## EXERCISE BRIEF
Needed from the data below: every line from the one with "The image size is (407, 312)." up to and including the one with "Select the Environment score 66", repeated exactly and with nothing else.

## ENTRIES SUPPLIED
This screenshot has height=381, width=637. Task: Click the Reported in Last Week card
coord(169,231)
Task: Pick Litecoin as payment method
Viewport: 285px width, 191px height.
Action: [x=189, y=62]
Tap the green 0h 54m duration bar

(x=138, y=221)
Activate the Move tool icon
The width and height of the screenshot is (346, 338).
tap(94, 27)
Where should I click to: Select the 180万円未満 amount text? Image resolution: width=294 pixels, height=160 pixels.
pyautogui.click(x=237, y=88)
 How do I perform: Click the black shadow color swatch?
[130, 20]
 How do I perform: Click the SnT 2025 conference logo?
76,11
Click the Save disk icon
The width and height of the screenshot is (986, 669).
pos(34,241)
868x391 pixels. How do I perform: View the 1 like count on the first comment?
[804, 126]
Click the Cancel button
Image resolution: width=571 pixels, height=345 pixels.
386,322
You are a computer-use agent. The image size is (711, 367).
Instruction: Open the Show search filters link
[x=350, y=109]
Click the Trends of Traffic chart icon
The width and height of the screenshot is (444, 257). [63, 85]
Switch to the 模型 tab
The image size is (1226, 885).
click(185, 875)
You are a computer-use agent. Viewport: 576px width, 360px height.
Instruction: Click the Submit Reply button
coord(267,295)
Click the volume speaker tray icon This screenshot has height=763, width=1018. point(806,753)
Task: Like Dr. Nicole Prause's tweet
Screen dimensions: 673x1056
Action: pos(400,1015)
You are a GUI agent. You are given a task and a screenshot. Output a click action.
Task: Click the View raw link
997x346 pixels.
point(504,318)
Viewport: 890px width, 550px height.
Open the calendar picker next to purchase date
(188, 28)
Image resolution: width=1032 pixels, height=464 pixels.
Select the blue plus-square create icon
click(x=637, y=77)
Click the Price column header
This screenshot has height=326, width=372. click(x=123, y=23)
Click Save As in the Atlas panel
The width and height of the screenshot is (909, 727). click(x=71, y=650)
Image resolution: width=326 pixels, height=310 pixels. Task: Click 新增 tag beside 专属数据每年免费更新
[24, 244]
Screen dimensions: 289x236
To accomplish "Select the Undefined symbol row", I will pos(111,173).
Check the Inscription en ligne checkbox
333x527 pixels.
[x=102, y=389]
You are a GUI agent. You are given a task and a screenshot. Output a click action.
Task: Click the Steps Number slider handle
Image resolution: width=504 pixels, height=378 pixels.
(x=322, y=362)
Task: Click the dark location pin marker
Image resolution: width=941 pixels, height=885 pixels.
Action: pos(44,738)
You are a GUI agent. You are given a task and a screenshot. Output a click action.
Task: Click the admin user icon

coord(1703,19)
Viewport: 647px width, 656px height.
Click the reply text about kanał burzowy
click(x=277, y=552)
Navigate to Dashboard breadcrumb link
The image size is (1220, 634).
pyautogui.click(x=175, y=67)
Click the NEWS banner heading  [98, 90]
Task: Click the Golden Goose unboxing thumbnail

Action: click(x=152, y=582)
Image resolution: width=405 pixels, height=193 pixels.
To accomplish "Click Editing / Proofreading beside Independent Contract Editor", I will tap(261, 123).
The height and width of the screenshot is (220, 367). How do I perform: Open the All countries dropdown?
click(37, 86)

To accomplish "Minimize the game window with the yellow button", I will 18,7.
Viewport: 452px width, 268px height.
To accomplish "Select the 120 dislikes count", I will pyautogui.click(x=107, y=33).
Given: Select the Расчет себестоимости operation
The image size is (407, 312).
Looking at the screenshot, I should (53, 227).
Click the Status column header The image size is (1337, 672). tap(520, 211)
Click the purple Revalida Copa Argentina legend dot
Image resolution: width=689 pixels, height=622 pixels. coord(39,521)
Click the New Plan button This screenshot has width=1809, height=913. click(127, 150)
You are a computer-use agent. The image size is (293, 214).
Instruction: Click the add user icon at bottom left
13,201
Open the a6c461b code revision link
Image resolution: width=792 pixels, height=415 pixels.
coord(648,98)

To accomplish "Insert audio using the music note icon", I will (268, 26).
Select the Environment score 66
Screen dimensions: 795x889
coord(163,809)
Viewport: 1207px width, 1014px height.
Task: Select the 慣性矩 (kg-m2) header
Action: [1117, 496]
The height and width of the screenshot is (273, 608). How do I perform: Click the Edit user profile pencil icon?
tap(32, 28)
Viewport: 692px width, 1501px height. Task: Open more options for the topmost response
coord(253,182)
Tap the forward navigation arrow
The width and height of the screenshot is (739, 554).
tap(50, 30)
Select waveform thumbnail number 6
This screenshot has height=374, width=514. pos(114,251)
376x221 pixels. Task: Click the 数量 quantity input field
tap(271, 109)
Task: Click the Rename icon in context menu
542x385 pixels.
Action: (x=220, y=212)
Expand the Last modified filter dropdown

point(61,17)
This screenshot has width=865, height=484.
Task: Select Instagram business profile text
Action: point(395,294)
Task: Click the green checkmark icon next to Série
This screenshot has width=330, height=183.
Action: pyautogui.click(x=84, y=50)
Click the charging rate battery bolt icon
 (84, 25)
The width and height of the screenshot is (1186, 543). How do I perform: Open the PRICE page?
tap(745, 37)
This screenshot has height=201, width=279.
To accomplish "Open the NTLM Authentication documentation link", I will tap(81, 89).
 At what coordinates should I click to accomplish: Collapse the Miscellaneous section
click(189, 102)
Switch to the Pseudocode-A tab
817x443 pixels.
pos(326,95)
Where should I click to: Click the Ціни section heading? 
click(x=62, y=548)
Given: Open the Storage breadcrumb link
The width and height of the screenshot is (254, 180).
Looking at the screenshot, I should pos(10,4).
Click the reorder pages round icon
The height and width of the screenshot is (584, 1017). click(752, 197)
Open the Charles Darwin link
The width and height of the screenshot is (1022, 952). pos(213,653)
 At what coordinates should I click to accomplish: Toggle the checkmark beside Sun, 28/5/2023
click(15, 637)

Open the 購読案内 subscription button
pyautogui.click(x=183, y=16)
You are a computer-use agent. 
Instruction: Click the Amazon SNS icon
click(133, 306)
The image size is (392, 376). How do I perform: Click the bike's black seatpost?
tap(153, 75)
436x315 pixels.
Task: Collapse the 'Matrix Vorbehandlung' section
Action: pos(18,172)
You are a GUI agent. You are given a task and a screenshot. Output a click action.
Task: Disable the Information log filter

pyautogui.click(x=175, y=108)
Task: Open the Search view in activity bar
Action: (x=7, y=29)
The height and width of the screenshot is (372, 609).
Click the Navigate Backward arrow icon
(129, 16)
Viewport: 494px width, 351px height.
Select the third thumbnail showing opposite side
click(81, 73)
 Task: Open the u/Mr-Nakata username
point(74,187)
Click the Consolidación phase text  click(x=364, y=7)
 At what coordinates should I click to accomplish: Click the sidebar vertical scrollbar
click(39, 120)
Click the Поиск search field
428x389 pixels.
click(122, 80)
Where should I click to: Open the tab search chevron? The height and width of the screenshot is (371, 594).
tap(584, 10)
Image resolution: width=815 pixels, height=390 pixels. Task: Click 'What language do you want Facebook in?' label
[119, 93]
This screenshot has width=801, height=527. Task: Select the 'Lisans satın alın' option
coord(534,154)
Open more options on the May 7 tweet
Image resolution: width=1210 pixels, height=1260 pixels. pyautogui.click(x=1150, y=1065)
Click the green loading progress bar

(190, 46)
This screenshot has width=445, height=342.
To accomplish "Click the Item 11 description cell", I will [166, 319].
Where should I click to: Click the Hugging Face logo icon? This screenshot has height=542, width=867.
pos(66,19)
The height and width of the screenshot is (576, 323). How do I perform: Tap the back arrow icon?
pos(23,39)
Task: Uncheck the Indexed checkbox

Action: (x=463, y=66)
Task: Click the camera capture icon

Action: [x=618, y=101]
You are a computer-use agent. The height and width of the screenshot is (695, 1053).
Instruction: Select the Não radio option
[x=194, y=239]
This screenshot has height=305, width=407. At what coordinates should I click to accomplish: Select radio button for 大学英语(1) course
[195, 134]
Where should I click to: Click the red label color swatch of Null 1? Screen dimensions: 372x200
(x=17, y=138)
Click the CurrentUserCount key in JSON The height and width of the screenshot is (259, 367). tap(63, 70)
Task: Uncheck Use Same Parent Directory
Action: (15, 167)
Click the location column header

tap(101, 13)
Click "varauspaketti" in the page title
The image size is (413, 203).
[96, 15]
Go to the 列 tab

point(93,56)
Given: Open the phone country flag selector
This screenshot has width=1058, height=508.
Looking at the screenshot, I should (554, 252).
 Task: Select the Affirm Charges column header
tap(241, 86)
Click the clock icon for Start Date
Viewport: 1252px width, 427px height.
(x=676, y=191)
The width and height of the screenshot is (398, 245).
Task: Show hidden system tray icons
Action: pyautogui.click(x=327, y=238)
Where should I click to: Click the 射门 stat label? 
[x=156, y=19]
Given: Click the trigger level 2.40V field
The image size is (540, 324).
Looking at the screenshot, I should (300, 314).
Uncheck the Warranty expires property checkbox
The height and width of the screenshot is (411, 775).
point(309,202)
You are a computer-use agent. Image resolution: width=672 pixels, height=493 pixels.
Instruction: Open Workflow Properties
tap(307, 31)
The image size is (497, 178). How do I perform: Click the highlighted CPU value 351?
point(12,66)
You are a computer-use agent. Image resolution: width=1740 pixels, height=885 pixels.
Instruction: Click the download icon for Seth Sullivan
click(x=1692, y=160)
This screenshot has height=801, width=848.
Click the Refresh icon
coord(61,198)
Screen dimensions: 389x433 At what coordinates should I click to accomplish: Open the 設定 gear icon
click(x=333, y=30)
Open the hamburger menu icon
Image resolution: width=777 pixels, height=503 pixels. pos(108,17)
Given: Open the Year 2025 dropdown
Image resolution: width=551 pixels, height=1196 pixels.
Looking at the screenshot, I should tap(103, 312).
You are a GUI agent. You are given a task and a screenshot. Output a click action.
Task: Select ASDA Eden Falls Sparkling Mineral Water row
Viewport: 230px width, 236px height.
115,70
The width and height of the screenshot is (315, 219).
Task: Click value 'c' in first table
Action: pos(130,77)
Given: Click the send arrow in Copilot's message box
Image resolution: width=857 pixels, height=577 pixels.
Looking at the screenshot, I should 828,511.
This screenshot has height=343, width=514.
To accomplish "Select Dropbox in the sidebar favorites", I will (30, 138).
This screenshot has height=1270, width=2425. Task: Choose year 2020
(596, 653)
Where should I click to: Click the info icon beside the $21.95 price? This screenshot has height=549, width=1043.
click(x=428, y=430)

## OUTPUT OF THE EXERCISE
The image size is (407, 312).
Looking at the screenshot, I should (53, 227).
Click the Status column header The image size is (1337, 672). tap(520, 211)
Click the purple Revalida Copa Argentina legend dot
Image resolution: width=689 pixels, height=622 pixels. coord(39,521)
Click the New Plan button This screenshot has width=1809, height=913. click(127, 150)
You are a computer-use agent. The image size is (293, 214).
Instruction: Click the add user icon at bottom left
13,201
Open the a6c461b code revision link
Image resolution: width=792 pixels, height=415 pixels.
coord(648,98)

To accomplish "Insert audio using the music note icon", I will (268, 26).
Select the Environment score 66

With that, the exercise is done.